**Data supplied**.

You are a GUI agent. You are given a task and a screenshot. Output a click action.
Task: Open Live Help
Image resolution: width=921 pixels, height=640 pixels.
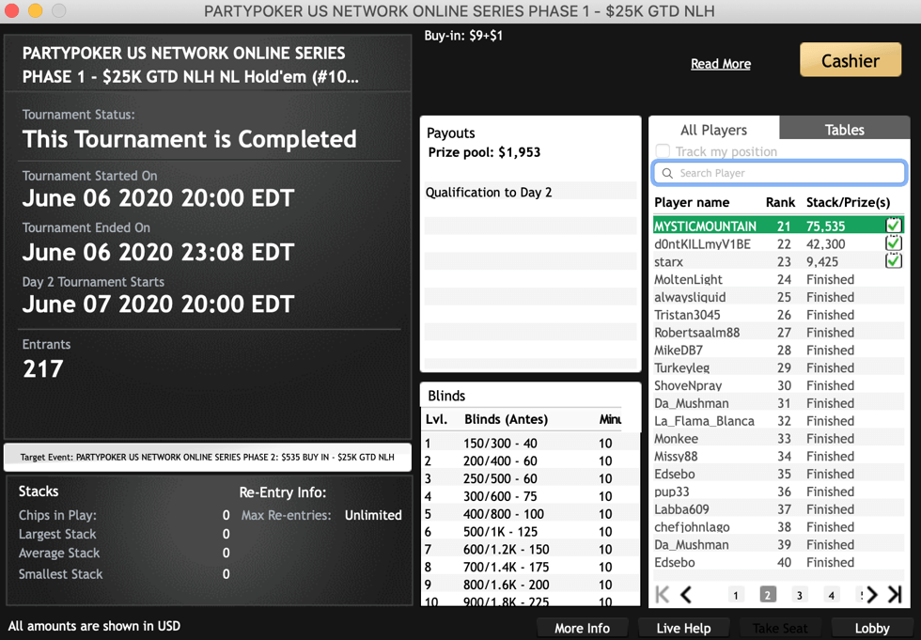tap(682, 628)
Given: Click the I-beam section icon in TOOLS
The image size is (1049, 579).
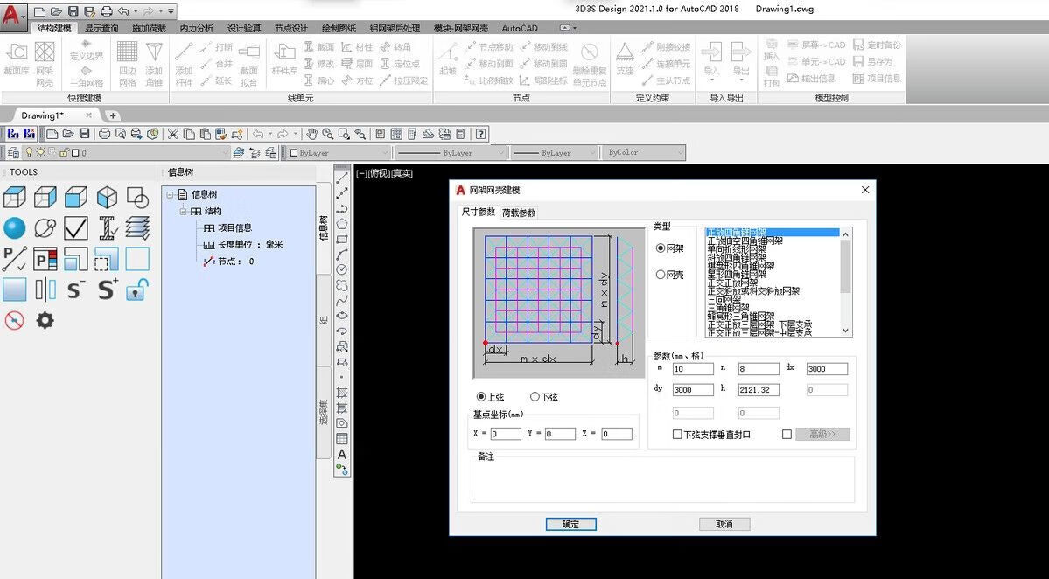Looking at the screenshot, I should pos(108,228).
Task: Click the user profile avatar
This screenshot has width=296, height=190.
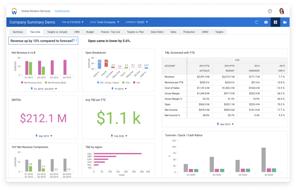Action: (281, 11)
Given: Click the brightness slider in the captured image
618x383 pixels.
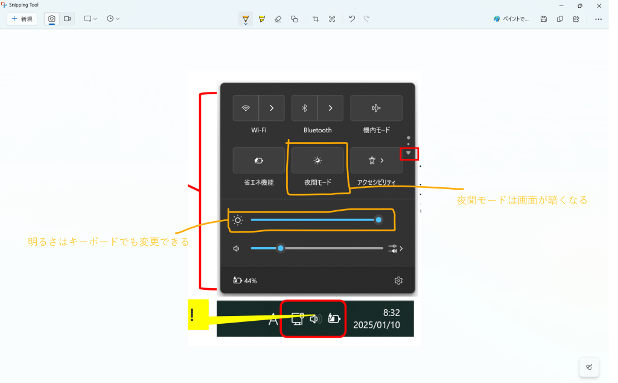Looking at the screenshot, I should (314, 220).
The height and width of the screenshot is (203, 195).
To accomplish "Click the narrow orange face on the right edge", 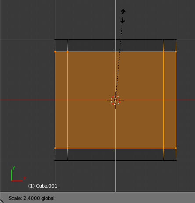I will tap(170, 100).
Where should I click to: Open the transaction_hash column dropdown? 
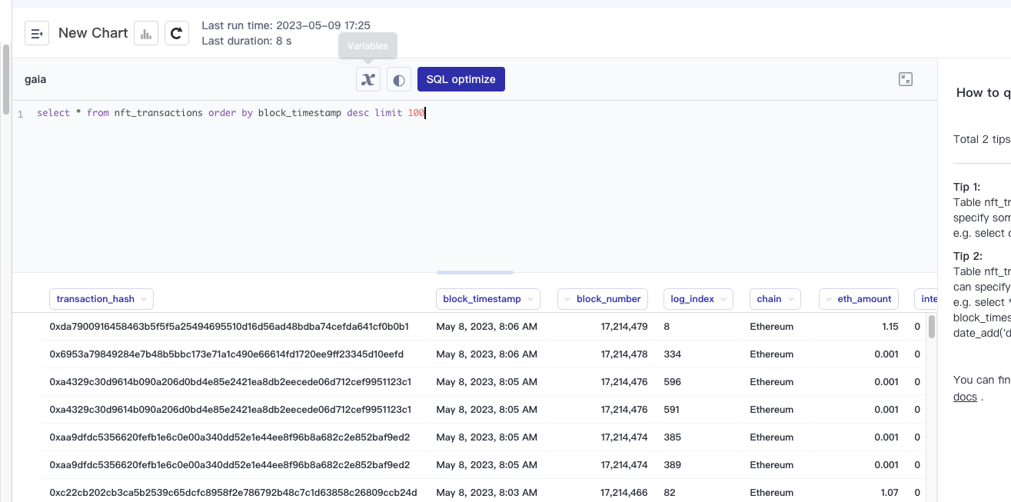(x=145, y=299)
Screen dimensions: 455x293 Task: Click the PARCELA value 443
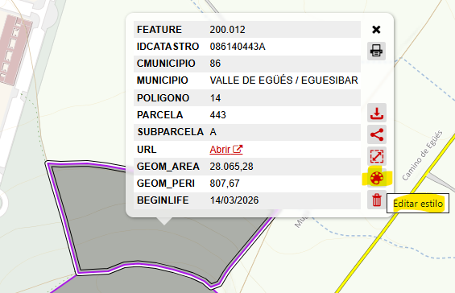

**Do this**. Transcribe the records from the line that contains "Given: Click the I-beam section icon in TOOLS" through the line that contains "Looking at the screenshot, I should (314, 220).", including both of those lines, and leave the pictures out.

**Result below**.
Given: Click the I-beam section icon in TOOLS
The image size is (1049, 579).
Looking at the screenshot, I should pos(108,228).
Task: Click the user profile avatar
This screenshot has width=296, height=190.
Action: (281, 11)
Given: Click the brightness slider in the captured image
618x383 pixels.
Looking at the screenshot, I should (314, 220).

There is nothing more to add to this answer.